## [BRIEF]
For the word "will", state how many lines of the data include it. Respond with the number only.

(Dataset entries)
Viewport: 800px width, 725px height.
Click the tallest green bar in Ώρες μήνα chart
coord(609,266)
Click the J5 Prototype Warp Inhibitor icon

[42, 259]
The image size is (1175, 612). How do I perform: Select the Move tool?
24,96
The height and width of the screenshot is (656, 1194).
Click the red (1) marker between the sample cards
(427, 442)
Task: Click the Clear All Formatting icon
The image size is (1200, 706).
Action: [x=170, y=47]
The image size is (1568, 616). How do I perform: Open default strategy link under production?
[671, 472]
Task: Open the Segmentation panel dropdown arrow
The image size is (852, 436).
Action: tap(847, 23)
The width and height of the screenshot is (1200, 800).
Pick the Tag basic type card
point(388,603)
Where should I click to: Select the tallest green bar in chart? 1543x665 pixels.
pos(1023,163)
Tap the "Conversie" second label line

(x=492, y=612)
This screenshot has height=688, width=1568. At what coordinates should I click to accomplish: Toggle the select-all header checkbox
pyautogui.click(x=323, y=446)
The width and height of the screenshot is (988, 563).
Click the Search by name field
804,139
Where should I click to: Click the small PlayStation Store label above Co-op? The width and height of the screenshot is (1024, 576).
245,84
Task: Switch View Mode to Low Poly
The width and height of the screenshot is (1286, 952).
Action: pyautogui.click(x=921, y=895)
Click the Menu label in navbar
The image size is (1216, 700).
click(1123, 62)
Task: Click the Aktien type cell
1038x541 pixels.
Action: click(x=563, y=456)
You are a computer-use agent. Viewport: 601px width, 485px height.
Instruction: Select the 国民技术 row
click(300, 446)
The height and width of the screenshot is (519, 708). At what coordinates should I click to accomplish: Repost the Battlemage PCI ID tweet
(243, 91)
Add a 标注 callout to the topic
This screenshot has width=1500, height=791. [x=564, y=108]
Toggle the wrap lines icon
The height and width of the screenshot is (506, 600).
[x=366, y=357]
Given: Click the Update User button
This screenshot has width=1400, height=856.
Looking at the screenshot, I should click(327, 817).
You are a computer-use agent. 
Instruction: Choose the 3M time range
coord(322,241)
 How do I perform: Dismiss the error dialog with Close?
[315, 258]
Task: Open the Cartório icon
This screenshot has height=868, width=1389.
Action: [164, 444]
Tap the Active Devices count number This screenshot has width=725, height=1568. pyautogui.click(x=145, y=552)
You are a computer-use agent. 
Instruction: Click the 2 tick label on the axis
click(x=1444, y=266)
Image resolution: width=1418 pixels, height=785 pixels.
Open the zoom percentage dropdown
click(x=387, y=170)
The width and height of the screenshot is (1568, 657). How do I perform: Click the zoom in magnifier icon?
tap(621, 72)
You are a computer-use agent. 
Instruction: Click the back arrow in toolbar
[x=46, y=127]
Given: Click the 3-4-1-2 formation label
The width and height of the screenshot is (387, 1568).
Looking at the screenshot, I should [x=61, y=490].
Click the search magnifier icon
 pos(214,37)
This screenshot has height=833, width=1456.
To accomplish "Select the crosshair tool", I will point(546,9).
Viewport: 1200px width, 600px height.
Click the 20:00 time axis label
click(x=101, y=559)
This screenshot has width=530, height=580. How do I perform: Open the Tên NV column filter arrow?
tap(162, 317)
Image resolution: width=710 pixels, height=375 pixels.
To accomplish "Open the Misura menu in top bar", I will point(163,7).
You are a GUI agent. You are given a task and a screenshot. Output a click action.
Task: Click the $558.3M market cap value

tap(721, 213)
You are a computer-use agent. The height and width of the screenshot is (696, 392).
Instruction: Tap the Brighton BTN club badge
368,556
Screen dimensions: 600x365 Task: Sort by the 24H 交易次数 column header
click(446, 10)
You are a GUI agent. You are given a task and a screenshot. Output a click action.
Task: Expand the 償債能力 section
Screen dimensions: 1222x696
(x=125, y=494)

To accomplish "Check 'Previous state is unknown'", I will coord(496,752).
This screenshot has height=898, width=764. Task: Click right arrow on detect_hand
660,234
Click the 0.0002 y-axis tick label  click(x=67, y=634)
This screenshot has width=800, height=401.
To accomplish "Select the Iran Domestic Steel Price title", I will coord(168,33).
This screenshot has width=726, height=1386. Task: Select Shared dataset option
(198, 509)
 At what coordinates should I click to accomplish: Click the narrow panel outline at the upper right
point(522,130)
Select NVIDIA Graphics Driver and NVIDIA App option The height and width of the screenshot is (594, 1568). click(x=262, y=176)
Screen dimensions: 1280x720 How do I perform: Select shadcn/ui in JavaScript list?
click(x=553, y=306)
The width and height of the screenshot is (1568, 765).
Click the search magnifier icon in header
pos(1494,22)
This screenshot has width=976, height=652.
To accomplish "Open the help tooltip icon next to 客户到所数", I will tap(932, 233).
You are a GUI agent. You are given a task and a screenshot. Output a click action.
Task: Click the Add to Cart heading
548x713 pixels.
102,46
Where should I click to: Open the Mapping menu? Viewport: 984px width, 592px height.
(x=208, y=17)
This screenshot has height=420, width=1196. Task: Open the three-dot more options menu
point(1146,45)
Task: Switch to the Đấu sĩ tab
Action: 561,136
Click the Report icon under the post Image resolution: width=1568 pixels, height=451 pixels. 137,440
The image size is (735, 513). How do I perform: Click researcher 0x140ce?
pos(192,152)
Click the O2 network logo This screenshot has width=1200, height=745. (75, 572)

## [EXERCISE ANSWER]
5